Namun, saat ditanya kepastian Danantara akan membeli gula petani, dia menyatakan Kemenko Pangan hanya mengawal proses kesepakatan.
“Bisa tanyakan nanti ke Danantara dan ke ID Food [kapan akan membeli gula petani]. Bukan di kami, kami sudah mengawal sampai itu,” imbuhnya.
Untuk itu, dia meminta agar petani menunggu pembayaran Danantara untuk menyerap gula petani. “Jadi kan ini sudah disepakati di hari Jumat. Nah, mereka kan juga harus menyiapkan administrasi, ya.
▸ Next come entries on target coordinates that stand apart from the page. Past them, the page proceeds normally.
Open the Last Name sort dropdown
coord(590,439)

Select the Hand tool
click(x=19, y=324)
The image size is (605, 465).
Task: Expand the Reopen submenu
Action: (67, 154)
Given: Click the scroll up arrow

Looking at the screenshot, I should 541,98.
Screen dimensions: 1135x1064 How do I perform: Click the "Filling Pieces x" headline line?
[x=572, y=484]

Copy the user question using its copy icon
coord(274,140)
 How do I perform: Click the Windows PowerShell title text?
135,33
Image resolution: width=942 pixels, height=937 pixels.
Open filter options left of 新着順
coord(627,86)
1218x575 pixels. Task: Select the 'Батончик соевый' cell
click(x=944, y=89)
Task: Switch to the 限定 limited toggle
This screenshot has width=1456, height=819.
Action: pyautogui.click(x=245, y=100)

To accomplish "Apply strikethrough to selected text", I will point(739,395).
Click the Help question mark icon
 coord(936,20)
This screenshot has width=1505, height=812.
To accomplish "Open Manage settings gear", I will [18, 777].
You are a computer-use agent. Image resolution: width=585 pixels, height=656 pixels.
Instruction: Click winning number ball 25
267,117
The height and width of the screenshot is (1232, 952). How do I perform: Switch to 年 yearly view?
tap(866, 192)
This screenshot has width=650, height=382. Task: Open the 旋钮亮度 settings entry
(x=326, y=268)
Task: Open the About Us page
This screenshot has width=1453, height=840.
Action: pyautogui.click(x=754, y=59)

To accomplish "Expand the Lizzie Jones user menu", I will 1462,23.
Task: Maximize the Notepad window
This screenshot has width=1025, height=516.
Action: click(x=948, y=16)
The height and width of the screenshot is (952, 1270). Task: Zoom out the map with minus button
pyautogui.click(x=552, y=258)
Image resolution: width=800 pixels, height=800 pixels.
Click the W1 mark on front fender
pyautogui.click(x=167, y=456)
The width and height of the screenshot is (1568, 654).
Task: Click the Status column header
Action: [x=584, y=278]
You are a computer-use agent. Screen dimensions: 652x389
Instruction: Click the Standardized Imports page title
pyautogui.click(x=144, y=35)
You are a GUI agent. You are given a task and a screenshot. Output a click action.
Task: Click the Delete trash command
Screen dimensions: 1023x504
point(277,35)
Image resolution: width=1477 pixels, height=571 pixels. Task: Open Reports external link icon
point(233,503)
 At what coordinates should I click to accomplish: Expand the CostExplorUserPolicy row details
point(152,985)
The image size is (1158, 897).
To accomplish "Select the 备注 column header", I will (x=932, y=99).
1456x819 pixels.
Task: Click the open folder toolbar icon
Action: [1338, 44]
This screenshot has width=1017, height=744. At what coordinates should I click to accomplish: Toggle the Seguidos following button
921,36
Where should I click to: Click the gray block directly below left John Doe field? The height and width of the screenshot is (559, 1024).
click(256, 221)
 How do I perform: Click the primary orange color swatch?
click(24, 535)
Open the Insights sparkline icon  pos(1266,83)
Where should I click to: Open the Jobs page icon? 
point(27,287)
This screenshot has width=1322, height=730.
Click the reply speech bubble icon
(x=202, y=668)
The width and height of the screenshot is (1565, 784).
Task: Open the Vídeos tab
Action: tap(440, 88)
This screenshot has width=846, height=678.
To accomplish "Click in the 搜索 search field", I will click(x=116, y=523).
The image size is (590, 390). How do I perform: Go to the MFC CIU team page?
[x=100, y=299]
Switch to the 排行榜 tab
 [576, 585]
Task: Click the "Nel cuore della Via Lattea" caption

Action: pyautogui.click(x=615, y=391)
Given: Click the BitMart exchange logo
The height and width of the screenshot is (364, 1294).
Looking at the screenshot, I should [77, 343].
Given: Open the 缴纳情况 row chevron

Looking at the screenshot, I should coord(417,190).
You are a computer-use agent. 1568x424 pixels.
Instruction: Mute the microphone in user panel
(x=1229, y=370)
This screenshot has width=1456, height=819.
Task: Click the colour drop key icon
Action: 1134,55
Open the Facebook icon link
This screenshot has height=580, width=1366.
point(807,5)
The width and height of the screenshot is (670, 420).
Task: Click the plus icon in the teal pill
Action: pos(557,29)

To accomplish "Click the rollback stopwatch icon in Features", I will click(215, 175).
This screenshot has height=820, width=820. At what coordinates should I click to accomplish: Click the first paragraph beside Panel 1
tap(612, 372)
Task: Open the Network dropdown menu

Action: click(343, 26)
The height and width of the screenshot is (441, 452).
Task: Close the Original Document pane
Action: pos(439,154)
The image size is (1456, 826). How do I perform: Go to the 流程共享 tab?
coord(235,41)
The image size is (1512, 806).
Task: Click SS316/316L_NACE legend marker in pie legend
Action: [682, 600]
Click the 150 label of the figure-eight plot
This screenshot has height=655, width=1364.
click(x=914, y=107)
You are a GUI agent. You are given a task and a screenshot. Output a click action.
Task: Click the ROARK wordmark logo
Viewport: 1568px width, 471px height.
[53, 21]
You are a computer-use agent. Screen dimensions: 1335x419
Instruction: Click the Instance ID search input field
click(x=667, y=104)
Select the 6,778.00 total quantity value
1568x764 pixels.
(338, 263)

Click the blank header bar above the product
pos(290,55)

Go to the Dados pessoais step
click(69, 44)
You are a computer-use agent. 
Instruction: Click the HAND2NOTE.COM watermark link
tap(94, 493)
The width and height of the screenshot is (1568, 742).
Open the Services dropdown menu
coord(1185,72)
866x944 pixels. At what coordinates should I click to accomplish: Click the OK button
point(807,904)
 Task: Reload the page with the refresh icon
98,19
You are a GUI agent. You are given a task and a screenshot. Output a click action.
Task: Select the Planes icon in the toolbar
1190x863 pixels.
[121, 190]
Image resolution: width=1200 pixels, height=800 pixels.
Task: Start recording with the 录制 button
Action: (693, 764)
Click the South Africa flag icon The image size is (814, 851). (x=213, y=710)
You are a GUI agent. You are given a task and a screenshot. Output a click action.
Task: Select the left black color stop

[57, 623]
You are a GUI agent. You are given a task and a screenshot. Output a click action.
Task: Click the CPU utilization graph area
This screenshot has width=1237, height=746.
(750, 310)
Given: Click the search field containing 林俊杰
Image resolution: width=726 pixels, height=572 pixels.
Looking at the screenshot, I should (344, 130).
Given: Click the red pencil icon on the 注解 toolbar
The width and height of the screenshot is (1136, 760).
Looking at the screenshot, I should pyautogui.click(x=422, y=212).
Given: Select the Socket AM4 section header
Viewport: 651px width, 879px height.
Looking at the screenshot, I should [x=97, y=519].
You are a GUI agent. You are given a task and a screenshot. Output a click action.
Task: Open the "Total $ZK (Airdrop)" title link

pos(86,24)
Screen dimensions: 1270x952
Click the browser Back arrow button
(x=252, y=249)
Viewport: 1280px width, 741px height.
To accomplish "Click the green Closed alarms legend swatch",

Jadi kita tunggu ya,” tuturnya.
Sebelumnya, Menteri Pertanian Andi Amran Sulaiman mengungkapkan Danantara bakal membeli gula petani senilai Rp1,5 triliun.
“Kami sudah bahas dengan Danantara, Pak Rosan akan mengeluarkan atau menyediakan dana untuk membeli gula petani,” kata Amran di Kompleks Parlemen, pekan lalu.
Anggaran jumbo tersebut diharapkan cukup untuk mengatasi penumpukan gula dan menjaga harga tetap stabil di tingkat petani. Nantinya, pembelian gula petani akan dilakukan melalui BUMN pangan ID Food, sebagai bagian dari upaya pemerintah untuk menjadi off-taker dan melindungi petani tebu.